The Essential Need for Good Governance in Public-Private Partnerships

By Cesar Queiroz, Roads and Transport Infrastructure Consultant & Former World Bank Highways Adviser

This article is based on an extensible paper by the author – please contact him for the full article at

Many governments do not have all the financial resources required to expand, maintain, and operate their country’s infrastructure. Also in search of more investment efficiency, several countries have adopted public-private partnerships – PPP.

Nevertheless, the impact of PPP projects has been mixed. As stated by McCarthy, at their best, PPPs can provide rapid injections of cash from private financiers, delivery of quality services, and overall cost-effectiveness the public sector can’t achieve on its own. But at their worst, PPPs can also drive up costs, under-deliver services, harm the public interest, and introduce new opportunities for fraud, collusion, and corruption.

Good governance in managing PPPs thus seems essential to ensure that the private sector’s involvement yields the maximum benefit for the society.

Key requirements for good governance in PPP projects include, inter alia: (i) competitively selecting the strategic private investor, (ii) properly disclosing relevant information to the public, and (iii) having a regulatory entity appropriately oversee the contractual agreements over the life of the concession.

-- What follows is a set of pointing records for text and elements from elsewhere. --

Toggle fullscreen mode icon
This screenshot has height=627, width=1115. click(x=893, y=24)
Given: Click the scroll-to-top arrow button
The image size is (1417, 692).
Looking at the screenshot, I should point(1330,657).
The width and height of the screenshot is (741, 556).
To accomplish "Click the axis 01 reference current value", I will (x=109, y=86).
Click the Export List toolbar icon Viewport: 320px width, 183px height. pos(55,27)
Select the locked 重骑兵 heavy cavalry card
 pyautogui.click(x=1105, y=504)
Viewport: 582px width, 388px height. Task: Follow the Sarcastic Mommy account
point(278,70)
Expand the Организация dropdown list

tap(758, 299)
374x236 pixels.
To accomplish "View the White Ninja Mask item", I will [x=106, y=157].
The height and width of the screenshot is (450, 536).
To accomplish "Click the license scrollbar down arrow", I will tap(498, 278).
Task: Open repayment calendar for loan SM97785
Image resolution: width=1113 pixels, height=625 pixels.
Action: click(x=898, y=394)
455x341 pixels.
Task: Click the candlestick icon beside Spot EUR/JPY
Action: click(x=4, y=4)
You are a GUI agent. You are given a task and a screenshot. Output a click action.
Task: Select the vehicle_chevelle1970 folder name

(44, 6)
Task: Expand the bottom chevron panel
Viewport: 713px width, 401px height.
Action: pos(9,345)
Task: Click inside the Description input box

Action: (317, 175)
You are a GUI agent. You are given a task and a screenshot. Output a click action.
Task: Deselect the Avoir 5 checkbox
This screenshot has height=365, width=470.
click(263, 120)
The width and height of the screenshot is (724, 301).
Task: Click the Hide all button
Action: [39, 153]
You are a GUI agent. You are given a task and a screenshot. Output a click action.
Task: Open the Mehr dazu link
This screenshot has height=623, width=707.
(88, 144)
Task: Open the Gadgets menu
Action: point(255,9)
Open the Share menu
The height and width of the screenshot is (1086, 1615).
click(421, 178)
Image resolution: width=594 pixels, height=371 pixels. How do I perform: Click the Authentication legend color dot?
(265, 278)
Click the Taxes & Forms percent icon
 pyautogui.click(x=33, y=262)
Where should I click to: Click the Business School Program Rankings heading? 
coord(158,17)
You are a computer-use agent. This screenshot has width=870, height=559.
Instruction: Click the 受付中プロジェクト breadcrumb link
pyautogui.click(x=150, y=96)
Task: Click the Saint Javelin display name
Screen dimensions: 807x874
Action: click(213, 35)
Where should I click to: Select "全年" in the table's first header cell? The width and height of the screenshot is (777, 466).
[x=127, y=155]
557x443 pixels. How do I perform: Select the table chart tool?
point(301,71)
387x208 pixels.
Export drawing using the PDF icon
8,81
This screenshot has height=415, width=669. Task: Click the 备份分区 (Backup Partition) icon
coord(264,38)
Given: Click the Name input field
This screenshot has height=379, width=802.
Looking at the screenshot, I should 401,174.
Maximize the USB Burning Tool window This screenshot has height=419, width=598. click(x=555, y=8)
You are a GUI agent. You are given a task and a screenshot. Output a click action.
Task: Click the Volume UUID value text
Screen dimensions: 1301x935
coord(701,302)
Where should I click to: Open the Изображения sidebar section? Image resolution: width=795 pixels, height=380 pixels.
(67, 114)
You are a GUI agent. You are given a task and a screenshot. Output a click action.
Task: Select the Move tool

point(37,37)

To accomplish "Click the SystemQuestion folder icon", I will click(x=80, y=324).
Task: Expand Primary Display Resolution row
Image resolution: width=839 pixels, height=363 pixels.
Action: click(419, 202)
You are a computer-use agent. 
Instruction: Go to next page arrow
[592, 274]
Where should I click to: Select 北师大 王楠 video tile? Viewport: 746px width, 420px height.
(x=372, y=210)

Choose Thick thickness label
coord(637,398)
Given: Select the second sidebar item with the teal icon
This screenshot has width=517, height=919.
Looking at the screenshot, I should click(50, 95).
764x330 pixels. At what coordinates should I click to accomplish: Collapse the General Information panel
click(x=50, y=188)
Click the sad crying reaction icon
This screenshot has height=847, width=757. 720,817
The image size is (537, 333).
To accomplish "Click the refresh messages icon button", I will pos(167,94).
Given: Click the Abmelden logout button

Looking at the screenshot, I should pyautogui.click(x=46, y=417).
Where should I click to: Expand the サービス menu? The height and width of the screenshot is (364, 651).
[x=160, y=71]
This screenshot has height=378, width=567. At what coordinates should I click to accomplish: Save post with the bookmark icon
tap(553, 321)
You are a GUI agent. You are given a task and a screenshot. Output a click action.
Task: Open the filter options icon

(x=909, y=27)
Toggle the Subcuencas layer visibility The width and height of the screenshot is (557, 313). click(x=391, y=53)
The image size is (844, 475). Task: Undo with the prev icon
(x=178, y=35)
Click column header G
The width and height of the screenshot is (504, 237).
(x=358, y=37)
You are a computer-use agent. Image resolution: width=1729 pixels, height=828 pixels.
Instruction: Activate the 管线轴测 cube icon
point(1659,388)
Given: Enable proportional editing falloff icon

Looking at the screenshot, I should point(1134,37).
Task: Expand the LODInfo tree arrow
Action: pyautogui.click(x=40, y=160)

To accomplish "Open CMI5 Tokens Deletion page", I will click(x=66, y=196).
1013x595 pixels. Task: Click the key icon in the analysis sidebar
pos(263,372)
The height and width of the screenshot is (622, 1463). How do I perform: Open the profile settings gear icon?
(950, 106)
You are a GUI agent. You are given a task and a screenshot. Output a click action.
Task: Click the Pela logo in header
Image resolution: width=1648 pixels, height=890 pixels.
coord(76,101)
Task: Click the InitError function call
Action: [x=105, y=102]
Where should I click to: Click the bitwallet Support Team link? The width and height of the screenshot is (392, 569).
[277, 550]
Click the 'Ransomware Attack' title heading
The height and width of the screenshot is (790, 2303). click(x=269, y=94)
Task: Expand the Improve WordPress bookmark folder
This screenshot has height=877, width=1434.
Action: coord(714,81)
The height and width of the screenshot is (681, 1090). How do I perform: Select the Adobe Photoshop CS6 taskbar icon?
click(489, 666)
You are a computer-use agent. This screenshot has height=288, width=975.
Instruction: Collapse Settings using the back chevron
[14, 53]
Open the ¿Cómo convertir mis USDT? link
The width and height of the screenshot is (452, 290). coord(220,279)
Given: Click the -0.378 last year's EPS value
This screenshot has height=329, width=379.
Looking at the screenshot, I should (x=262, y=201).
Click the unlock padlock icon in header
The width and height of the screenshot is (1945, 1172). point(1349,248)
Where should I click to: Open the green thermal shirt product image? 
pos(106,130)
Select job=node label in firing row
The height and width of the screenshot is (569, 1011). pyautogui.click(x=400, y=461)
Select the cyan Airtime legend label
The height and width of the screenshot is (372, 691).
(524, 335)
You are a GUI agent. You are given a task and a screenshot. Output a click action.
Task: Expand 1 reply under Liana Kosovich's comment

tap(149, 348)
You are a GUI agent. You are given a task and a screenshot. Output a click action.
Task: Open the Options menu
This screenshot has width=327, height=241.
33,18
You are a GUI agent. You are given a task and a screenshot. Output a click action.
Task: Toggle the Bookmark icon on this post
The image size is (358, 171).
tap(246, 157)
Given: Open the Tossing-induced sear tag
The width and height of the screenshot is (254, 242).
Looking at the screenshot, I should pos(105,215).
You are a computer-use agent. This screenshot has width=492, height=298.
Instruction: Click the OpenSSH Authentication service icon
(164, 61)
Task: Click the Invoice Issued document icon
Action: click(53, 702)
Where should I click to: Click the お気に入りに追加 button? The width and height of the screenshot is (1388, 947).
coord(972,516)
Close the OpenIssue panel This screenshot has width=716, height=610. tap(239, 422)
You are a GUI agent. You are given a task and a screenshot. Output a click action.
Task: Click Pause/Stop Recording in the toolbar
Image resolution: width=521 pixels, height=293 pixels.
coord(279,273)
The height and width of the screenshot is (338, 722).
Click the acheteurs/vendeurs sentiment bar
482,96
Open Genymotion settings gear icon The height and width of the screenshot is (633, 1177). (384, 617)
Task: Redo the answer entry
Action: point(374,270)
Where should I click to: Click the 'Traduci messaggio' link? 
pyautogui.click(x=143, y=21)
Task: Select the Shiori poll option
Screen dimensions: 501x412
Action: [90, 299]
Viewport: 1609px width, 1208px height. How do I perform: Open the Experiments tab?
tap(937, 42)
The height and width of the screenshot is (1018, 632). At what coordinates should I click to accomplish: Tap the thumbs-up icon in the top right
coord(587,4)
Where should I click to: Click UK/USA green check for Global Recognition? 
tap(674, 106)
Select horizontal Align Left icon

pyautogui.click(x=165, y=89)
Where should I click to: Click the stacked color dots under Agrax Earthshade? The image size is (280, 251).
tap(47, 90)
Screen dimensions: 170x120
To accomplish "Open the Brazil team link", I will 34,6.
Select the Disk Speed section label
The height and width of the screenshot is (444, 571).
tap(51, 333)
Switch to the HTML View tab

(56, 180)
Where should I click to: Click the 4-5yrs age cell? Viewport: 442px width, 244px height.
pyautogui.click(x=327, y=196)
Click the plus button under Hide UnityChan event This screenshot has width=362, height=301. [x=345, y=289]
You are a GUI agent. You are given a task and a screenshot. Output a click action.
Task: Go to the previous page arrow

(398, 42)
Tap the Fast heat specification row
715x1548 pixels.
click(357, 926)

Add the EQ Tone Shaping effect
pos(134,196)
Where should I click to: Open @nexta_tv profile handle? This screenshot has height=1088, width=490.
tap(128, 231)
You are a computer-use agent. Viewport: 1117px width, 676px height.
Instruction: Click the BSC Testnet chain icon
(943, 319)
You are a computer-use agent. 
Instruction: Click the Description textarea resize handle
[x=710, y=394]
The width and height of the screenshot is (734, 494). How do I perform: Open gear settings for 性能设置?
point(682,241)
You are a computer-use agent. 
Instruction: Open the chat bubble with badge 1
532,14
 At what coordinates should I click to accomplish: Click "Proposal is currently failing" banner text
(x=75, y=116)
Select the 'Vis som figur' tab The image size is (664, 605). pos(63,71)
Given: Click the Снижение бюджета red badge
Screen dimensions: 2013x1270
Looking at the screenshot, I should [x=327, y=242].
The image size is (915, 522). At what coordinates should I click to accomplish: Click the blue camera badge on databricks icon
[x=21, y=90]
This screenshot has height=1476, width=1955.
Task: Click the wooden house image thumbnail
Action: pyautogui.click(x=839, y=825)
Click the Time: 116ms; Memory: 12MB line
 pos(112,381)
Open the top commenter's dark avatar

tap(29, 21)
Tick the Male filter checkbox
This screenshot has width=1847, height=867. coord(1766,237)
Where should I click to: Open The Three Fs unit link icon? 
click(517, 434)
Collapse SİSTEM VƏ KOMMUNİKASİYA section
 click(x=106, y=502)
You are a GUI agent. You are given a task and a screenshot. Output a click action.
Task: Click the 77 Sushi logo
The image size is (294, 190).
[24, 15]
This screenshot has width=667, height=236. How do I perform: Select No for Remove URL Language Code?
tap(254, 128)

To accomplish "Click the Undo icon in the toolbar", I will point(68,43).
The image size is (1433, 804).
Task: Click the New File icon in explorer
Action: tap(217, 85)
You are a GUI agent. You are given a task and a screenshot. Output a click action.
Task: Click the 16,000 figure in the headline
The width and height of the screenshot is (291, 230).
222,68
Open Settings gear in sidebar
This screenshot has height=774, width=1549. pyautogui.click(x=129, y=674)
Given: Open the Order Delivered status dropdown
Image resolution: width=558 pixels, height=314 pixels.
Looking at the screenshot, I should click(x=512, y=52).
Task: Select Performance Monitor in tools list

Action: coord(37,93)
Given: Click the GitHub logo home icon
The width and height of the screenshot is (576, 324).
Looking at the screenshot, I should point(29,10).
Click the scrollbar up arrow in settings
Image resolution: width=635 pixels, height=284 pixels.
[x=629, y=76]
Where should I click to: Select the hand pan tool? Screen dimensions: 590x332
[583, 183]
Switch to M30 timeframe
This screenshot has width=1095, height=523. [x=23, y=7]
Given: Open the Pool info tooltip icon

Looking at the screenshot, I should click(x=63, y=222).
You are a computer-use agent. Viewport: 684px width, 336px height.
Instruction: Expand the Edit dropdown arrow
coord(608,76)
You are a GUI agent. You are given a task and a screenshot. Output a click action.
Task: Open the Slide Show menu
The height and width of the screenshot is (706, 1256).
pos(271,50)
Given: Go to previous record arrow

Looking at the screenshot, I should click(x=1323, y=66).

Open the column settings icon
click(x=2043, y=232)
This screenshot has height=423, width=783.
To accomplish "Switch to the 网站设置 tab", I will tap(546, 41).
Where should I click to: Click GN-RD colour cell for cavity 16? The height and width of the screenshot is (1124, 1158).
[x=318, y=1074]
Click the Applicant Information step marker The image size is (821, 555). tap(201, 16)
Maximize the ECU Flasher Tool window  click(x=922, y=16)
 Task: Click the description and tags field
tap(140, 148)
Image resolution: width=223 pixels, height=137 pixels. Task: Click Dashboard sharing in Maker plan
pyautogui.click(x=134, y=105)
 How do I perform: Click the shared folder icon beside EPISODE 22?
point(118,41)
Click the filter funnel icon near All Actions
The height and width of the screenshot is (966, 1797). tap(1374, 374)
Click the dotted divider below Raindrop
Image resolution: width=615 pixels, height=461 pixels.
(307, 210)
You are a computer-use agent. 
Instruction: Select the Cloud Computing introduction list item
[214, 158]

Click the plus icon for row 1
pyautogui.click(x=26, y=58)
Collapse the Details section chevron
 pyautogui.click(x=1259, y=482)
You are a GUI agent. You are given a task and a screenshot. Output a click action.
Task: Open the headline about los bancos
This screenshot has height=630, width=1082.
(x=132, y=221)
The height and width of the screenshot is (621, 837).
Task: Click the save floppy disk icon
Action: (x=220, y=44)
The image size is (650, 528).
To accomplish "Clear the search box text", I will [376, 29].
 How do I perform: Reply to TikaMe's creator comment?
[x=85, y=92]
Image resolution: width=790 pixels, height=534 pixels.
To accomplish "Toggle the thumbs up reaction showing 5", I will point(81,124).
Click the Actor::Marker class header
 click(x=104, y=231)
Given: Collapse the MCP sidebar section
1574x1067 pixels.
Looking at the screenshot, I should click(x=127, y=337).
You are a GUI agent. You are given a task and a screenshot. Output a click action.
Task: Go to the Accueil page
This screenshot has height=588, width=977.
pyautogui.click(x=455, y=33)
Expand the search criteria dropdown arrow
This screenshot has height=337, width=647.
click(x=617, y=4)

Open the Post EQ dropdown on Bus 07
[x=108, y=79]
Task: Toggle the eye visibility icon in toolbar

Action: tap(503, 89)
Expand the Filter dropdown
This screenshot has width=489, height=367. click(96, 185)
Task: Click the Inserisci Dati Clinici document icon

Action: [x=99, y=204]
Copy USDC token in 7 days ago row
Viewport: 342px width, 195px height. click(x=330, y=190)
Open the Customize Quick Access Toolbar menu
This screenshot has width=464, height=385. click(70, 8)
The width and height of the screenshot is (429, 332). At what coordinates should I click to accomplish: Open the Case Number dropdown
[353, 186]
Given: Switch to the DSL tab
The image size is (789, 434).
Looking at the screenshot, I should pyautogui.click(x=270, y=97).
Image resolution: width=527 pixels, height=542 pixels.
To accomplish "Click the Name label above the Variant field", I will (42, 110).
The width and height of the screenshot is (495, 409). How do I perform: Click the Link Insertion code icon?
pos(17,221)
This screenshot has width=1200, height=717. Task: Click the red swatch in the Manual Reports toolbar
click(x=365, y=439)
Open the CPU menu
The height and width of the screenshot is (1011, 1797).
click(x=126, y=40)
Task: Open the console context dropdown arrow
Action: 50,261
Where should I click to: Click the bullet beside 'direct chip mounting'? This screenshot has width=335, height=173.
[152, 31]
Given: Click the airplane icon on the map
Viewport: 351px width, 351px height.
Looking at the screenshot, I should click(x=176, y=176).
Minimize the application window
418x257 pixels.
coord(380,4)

Competitive bidding. Open and transparent competitive bidding is usually perceived as a prerequisite to ensuring the efficient allocation and use of scarce public resources. The use of international competitive bidding is highly recommended.

In cases where competition is perceived to be relatively limited and the environment is prone to collusion, some innovative approach in the procurement process may lead to better results. In the selection of concessionaires under the second phase of the Brazilian federal road concession program, which led to substantially lower toll rates than the first phase, the selection was carried out by the Sao Paulo Stock Exchange through an auction.

Disclosure. Full disclosure of concession agreements, an indication of good governance, helps ensure that the users know what to expect from the facility under concession, thus increasing transparency in the role of the regulator. Nevertheless, not all concession contracts are open to public scrutiny. Excuses range from a claimed need for confidentiality to the cost of photocopying.

In one country in Central and Eastern Europe, the main text of a concession agreement was published but key annexes including financial and technical obligations of the concessionaire were not open to the public. In a Latin American country, the full final draft of the concession agreements are published, but the signed version is kept confidential.

Long-term monitoring. More than two centuries ago Adam Smith wrote that “a high road, though entirely neglected, does not become altogether impassable. The proprietors of the tolls upon a high road, therefore, might neglect altogether the repair of the road, and yet continue to levy very nearly the same tolls.”

To avoid such situations, which might occur even today, many countries have established regulatory agencies that monitor the performance of infrastructure facilities under concession. For example in 2001 Brazil established the National Agency for Land Transport, which, inter alia, monitors federal road concessions.